Among them: the man who once was president of the city’s largest union.
“I got a letter about a month and a half ago stating we need to make plans to get our own insurance and try to do the best we could,” said Dick Vannatta, who formerly was president of United Auto Workers Local 662, which represented workers for Delco Remy and Delco Remy America.
“It was health benefits, life insurance, everything,” Vannatta said. “Everything we thought we had bargained and put aside for our retirement, it was gone.”
Jerry Mills, senior vice president of Remy International, said about 89 retirees are affected by the decision to quit providing health coverage.
“Due to the GM bankruptcy, Remy had no other alternative but to make these plan changes to protect the long-term viability of the company,” according to a statement issued by Remy.
Two retirees — Neill Rinker of Anderson and Douglas Oakley of Rickman, Tenn. — have sued Remy in federal court in Nashville. The suit claims Remy’s discontinuation of health care benefits violates a collective bargaining agreement, violates the Employee Retirement Income Security Act and is a breach of corporate duties under that law. Rinker could not be contacted for comment.
Remy said in its statement that it was within its rights to terminate the benefits, and “will vigorously defend” its actions in court.
Remy said the company created a voluntary retiree reimbursement plan “to assist them in transitioning to new coverage including Medicare.”
Such plans reimburse medical expenses up to $25,000 for families. “About 90 percent of the retirees have enrolled in this new plan effective Jan. 1, 2010,” according to Remy.

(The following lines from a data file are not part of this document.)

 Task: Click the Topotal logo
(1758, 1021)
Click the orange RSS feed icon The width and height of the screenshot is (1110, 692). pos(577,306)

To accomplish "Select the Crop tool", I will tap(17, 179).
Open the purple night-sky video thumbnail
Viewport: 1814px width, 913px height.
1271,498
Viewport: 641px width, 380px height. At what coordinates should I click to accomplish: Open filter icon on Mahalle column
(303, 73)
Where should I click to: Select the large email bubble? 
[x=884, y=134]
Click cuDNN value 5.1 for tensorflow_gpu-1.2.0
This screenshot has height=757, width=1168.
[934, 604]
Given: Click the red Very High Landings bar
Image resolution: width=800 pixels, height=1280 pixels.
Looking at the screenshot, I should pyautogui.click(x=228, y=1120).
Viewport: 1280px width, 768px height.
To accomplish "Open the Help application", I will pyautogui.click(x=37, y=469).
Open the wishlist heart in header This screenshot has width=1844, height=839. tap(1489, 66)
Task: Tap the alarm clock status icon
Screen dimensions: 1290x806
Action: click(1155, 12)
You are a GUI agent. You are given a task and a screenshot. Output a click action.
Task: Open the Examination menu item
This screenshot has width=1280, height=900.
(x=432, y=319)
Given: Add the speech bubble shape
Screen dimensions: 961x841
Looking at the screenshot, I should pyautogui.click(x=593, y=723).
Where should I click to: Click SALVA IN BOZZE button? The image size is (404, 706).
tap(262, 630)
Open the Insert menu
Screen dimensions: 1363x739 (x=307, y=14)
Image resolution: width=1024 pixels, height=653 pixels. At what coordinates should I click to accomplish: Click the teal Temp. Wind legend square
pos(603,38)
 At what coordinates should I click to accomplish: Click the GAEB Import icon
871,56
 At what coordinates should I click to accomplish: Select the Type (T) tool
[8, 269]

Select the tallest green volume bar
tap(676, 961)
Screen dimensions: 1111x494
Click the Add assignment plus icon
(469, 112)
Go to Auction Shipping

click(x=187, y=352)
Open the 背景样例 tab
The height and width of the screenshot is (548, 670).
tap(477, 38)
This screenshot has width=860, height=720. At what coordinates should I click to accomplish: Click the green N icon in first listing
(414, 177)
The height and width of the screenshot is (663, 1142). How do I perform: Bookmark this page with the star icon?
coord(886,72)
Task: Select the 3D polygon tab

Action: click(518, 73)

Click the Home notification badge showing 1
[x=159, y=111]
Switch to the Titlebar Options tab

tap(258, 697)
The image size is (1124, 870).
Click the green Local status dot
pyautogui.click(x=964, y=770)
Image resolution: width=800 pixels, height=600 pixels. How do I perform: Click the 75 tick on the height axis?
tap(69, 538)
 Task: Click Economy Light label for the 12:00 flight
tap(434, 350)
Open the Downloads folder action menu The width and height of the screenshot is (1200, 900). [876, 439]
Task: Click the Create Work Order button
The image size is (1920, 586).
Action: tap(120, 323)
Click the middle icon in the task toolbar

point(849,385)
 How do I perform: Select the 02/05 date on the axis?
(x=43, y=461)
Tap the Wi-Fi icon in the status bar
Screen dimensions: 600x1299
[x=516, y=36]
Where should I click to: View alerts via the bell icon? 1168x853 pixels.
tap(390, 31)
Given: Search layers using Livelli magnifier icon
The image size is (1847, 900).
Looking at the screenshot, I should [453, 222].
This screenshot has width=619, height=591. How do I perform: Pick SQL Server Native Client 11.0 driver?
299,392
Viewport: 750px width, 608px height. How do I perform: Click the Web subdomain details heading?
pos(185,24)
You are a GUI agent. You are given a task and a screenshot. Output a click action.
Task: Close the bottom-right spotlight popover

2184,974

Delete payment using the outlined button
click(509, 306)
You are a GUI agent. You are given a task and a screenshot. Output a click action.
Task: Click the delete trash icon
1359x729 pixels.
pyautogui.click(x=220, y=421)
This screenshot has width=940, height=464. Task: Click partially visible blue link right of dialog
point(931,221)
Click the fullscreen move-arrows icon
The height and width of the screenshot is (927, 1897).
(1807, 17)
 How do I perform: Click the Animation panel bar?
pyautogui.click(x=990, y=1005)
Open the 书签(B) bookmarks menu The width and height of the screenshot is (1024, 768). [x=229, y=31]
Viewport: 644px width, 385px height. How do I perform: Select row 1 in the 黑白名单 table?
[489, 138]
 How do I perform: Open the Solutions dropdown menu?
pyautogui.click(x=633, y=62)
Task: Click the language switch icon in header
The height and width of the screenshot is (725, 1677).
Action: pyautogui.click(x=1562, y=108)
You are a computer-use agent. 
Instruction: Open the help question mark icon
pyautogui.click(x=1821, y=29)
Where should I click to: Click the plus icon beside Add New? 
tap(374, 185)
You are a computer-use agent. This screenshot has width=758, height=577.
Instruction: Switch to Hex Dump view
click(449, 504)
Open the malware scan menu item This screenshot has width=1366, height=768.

The reimbursement provided by Remy includes expenses for insurance premiums, according to Mills, but Vannatta said that’s true only for people who aren’t otherwise employed.
Vannatta, who works as a jailer at the Madison County Jail, doesn’t qualify because of the job, he said, which he added doesn’t provide insurance for him.
He worries that the reimbursement might reject legitimate claims.
“I just don’t trust them now, I guess,” he said.
Mills said Remy went beyond its legal obligations to employees. He said the creation of the reimbursement plan is something very few companies do, and that other businesses facing similar situations have stopped providing retiree benefits, leaving nothing in their place. “In our case, we’re providing this transition benefit,” he said.
Vannatta said he’s talked with attorneys involved in the federal suit.
“I just came through some problems with cancer three years ago, and I had benefits at that time,” he said. “But say that crops up again sometime. I’m only 30 days from losing (insurance).
“I’ve always tried to take care of myself, stay healthy, but sometimes it’s not enough. You worry about that kind of thing.”